Mechdyne, an international hardware and software company with a focus on integrating emerging technologies has always been a company of technology leaders. Being the first company to develop a commercially available CAVE (Cave Automated Virtual Environment) system, which was shortly followed by a rear projected curved screen, and then a re-configurable immersive room, you would think that loving the technology is the first thing they do every day.
However, that is a trap, Jeff shared. Working directly with clients, Jeff has seen the trials and pitfalls a love of technology in a commercial setting can cause. He even brought an example of what he deemed a cautionary tale: The Cubic Mouse – a beautiful 3 dimensional mouse that allows users to interact with visualizations in a three dimensional way. It’s compact, well designed, and functional. It was also, it turns out, not in demand.
“First ask: who is your audience?” Jeff suggested. “Who is going to use this technology? Are they collaborating? Are they a technical person? How do you make it useful? What are their objectives? What is the underlying reason they want to use the technology? What does your client want people to get from interacting with the technology? Most importantly, what problems are they facing?” These are all important questions you need to ask at the beginning of your ideation stage, Jeff shared.
Once you have a technical solution in mind, you must ask yourself: “So what?” Ultimately if you can’t answer why someone other than you would care beyond the first few minutes, then you’re probably wasting your time.
“You need to be able to be able to communicate a use case for the technology. Even if the technology is cool, unless it serves a specific purpose, and does it better, or cheaper than anything else available, it’s going to be a hard sell.” Jeff shared.

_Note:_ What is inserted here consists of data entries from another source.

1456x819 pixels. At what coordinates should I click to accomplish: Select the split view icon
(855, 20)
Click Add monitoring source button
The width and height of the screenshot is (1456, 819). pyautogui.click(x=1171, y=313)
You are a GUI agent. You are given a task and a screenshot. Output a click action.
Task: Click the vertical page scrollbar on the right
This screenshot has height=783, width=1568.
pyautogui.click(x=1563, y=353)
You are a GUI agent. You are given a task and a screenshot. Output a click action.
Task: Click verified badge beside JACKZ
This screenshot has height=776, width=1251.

Another important consideration is multiple user objectives – your audience is usually dynamic, with different ages, technological expertise, and life experiences. These are all important aspects to keep in mind when considering potential solutions.

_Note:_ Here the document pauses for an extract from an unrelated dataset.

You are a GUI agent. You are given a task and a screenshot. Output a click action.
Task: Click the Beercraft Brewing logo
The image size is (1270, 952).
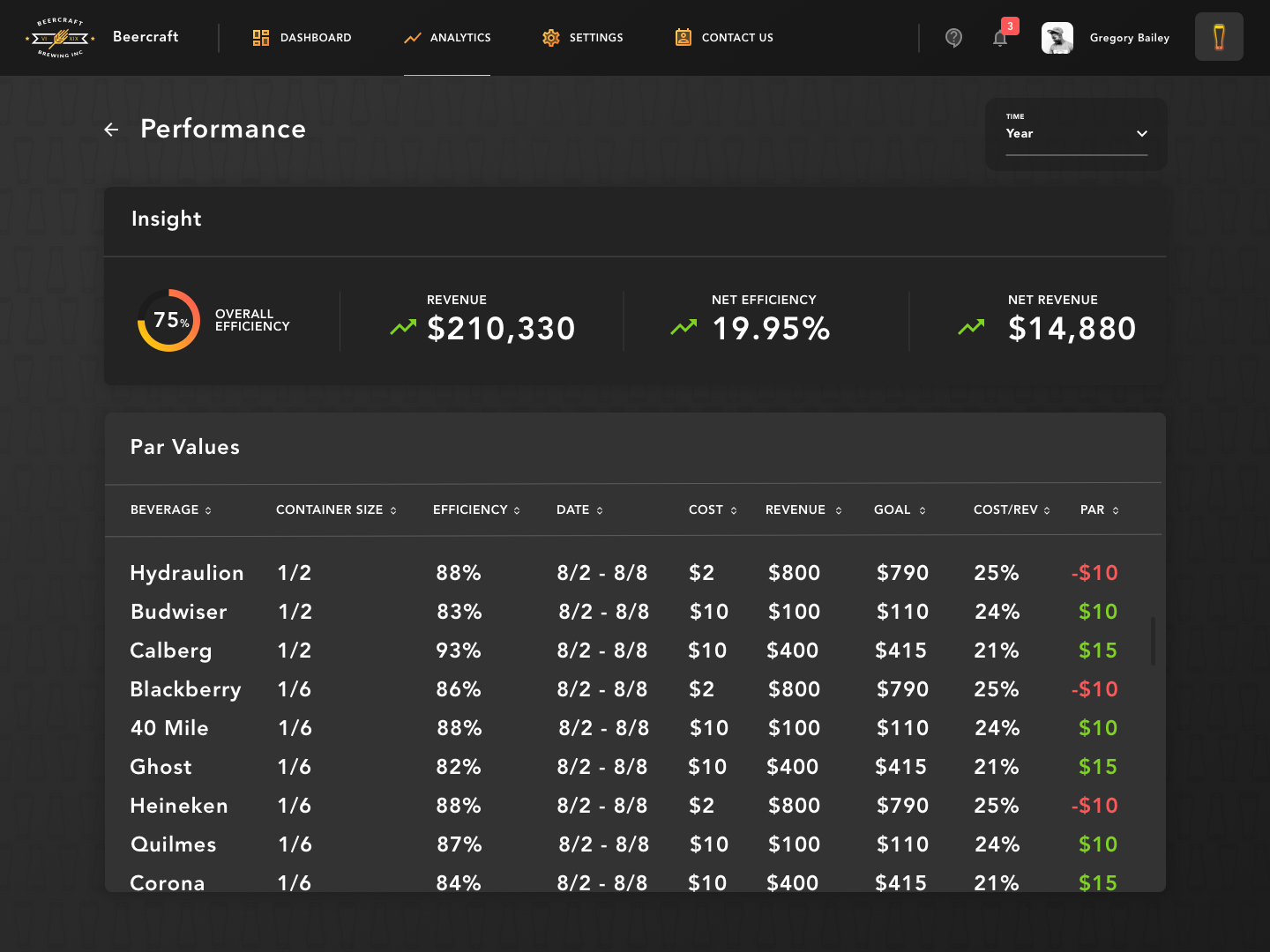tap(60, 38)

One of the tools that Mechdyne uses to approach these problems is SPIN questions. These include Situation questions, Problem questions, Implication questions, and Need questions. Asking questions within this framework allows them to grasp the complexity of their client’s problem, and how best approach it. This forces them to move away from doing things just for the sake of doing it and focuses their attention on making sure that their business goals tie into their customer’s business goals.
Another question that businesses often fail to ask themselves is what is the opportunity cost, especially when experiencing problems. “Ask this question often and early,” Jeff suggested. “Businesses often fail to ask themselves if they are missing out on doing something better while they are working on this.”
When you make the client’s goals your own, you lower risk, and save time and money. That’s the value of blending your business goals with your customer’s goals.